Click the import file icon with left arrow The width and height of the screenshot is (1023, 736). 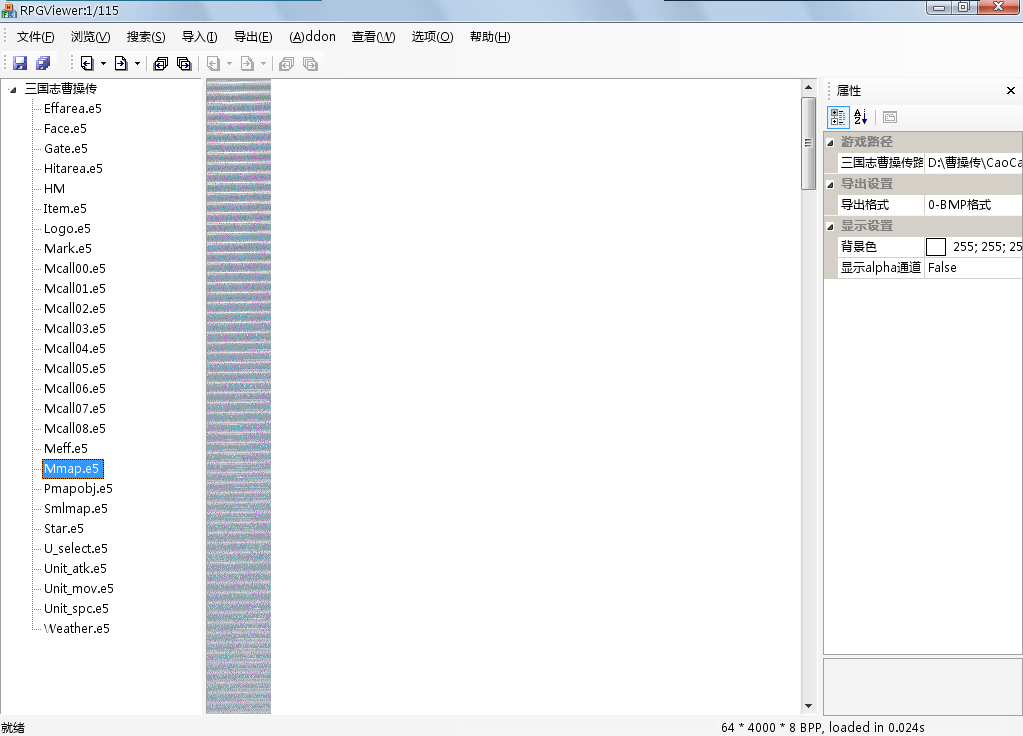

——————

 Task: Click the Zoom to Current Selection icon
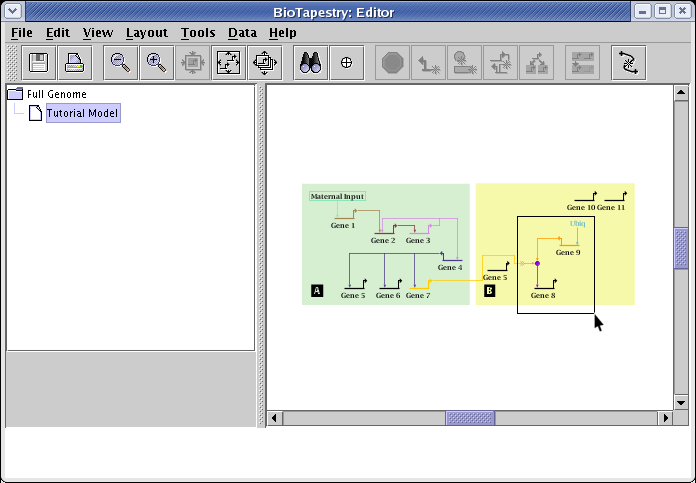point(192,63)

——————

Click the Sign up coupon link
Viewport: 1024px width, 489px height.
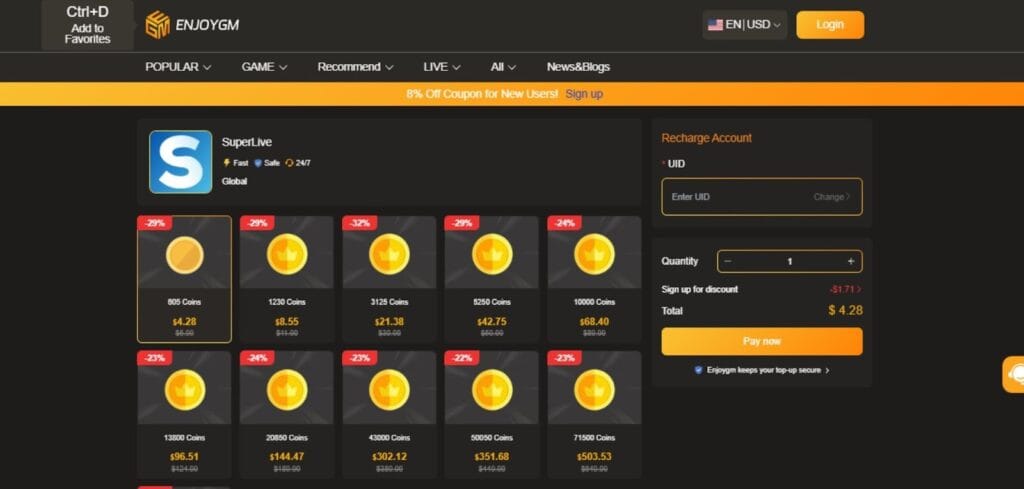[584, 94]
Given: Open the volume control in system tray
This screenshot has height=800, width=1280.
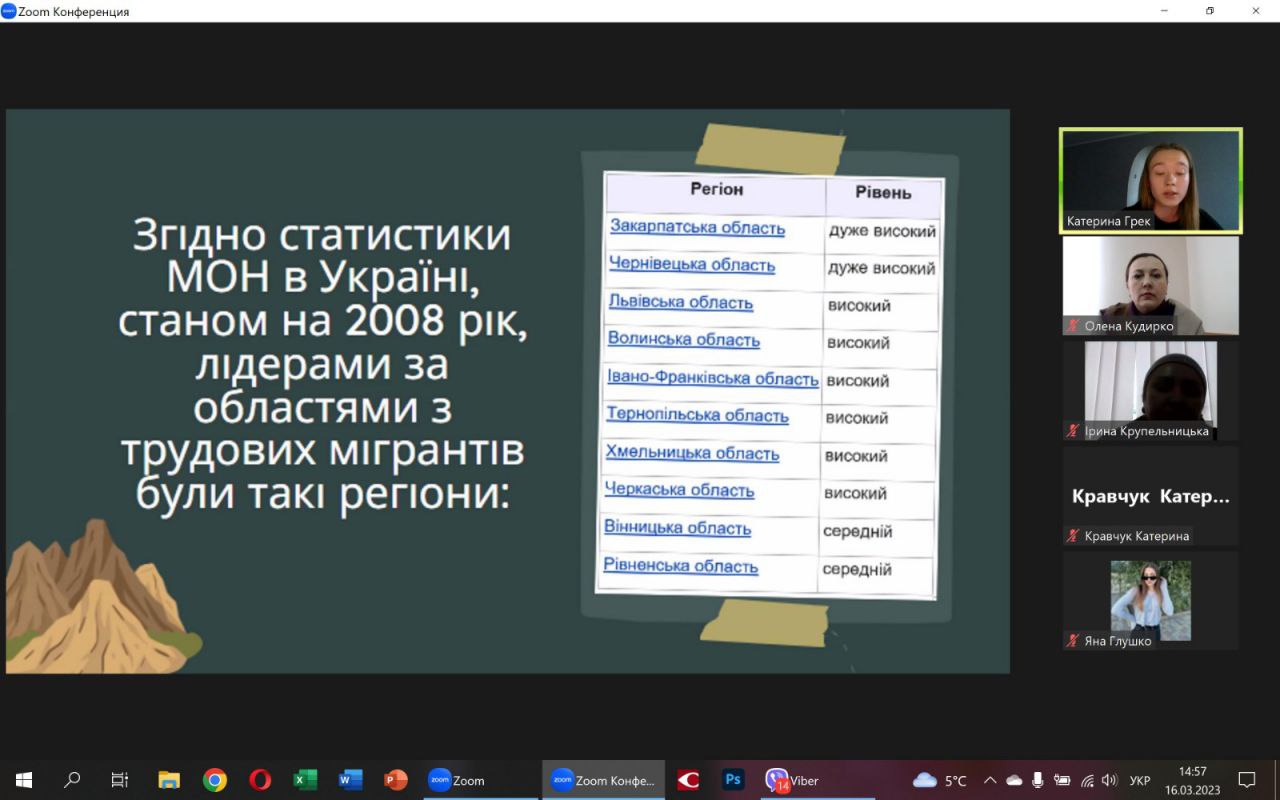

——————

**Aim of the exercise**
Output exactly, and only, the lines of the entries above from the one with "Click the Sign up coupon link" up to and including the one with "This screenshot has height=800, width=1280."; pictures are to be left out.

**Answer for this exercise**
Click the Sign up coupon link
Viewport: 1024px width, 489px height.
[584, 94]
Given: Open the volume control in system tray
This screenshot has height=800, width=1280.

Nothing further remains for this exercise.